Legacy of teamwork

CCC Academic All-Conference Honoree, Damien Dennis, recounts his soccer journey to WWU

soccer players in white sitting in a group on the ground.
The Wolves soccer team discusses strategies during halftime. (Photo credit-WWU athletics dept.)

The Wolves soccer team wrapped up their 2019-20 season last weekend with an exciting game at Northwest Christian University. The end of the season provides an opportunity to reflect on the journey of one of the young men on the field.

Cleat holes still mark the muddy field and water stands in front of the Walla Walla University bench. Dry leaves scuttle across the turf. 

“My soccer journey so far has been difficult and competitive, but rewarding,” remarks Damien Dennis, junior business major and center back for the WWU Wolves soccer team. “Sometimes it is difficult to choose what path you want to take, but I’ve come farther than I ever thought I could make it, or had been told I could go.”

The turf shows signs of wear. A patch of bare earth marks the goalie’s position, the place of glorious saves and bitter defeats. The paint still lines the corner where so many young men stood, aching to find the back of the net just once more. Other paint also remains; the penalty spot, the center line, all reminders of a season past. 
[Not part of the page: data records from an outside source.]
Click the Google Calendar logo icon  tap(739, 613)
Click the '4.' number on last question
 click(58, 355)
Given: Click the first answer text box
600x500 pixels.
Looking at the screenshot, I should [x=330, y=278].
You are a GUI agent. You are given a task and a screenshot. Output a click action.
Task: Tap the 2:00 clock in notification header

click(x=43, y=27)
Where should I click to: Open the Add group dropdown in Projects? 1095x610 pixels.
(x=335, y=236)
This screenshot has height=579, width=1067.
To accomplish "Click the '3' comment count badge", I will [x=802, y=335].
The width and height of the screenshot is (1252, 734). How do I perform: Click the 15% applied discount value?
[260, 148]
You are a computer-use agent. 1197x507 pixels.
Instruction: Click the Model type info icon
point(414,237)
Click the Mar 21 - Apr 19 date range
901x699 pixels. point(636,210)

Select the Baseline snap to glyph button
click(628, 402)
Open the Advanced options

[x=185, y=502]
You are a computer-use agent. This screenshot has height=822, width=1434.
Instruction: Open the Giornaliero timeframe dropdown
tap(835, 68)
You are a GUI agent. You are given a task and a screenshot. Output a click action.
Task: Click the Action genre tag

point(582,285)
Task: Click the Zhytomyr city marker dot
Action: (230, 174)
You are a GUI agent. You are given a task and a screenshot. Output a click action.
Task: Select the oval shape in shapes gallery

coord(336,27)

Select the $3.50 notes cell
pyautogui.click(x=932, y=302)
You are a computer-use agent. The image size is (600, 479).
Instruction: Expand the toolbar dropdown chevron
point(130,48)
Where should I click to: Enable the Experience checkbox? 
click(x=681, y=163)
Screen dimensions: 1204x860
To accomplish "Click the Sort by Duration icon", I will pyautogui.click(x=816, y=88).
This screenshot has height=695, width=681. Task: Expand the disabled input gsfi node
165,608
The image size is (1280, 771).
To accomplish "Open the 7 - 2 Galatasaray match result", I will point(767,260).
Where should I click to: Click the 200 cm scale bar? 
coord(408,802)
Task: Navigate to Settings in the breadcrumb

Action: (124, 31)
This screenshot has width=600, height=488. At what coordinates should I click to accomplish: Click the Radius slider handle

For Damien, beginning school at WWU had its challenges as he sought to juggle school, practices, and games. “It is stressful to be a student and an athlete, since they are both essentially full time jobs,” the center back remarked. “Being part of WWU’s beginning soccer program has been exciting though. It gives a lot of room to grow as a player, and it is cool to be able to represent the university. I want to bring a piece of my culture to this place.”

The field looks different from the angle of the WWU bench. The scoreboard looms overhead, and the field seems more personal somehow, like the staging ground of a battle. 

Travel back in time to a pre-K youth league and the beginning of Damien’s soccer journey. “The first teams I played with put fire and passion in me, and the way they loved the game kind of stuck with me. They were the people who taught me how to play. Instead of the big superstars who have done it better than me, it is the people who taught me how to do it that inspire me,” he remarks. 

As his elementary, middle school, and high school years passed, there were always city or school teams to join, but leading into his senior year of high school, the team didn’t make the cut and he had to take a year off. This made it much more difficult to be scouted by a college team, but he tackled the challenge, attended tryouts, and was signed by WWU. 

Looking back, Damien remarks, “If I had one thing to change about my soccer journey, it would be getting to play that senior year. I wanted that year.” 

While his dream after college is to find a team where he can play professionally, Damien remarks that he would also enjoy coaching or managing a team. On the field with his fellow Wolves, the center back has helped improve WWU’s record; building the program from the ground up. 

Cleat marks are thick in the mud and the field is beautiful in the afternoon light—a place of memories, character development, and revelation, a legacy of teamwork and the forming of a brotherhood. 

Posted Nov. 7, 2019

Young man in orange soccer jersey holding a white soccer ball.
Damien Dennis, center back on the Wolves soccer team, is a junior business major.
soccer player in white holding off defender in black.
Damien Dennis holds off defender during game with College of Idaho. (Photo credit-WWU athletics dept.)